Exercise: Show every line in the entries below where the word "will" appears.

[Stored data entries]

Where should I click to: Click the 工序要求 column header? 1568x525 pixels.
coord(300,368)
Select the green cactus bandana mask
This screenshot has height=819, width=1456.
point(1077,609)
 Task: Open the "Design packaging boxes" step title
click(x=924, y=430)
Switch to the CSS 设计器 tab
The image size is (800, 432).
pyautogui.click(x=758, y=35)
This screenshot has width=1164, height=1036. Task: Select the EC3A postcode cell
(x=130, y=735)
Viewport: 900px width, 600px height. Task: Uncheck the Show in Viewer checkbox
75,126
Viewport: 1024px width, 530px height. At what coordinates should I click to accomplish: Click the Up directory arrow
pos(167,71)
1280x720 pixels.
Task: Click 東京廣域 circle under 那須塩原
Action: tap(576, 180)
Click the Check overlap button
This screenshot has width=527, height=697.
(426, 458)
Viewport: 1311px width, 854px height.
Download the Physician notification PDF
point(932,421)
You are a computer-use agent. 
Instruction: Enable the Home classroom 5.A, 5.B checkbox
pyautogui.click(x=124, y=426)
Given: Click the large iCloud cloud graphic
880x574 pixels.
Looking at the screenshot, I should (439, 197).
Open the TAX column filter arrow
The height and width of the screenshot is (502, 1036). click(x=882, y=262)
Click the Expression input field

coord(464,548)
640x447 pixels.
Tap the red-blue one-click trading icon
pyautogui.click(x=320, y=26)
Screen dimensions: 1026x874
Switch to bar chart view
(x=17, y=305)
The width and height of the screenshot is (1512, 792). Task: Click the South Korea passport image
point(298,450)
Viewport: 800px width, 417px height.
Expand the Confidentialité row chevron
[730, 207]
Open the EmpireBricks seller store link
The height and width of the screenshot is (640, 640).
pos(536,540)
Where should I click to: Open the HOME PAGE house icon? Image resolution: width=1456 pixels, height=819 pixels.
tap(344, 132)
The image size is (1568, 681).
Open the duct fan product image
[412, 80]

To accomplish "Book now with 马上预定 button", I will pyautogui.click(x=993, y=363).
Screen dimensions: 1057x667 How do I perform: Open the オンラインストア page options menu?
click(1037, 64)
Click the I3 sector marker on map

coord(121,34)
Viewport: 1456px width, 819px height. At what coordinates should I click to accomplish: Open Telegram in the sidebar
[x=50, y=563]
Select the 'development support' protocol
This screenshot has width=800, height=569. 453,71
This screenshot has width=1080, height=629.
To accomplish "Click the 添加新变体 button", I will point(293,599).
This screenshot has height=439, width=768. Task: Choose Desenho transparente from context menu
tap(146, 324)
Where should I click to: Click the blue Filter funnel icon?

Response below:
To accomplish "Book now with 马上预定 button", I will pyautogui.click(x=993, y=363).
To accomplish "Click the 添加新变体 button", I will point(293,599).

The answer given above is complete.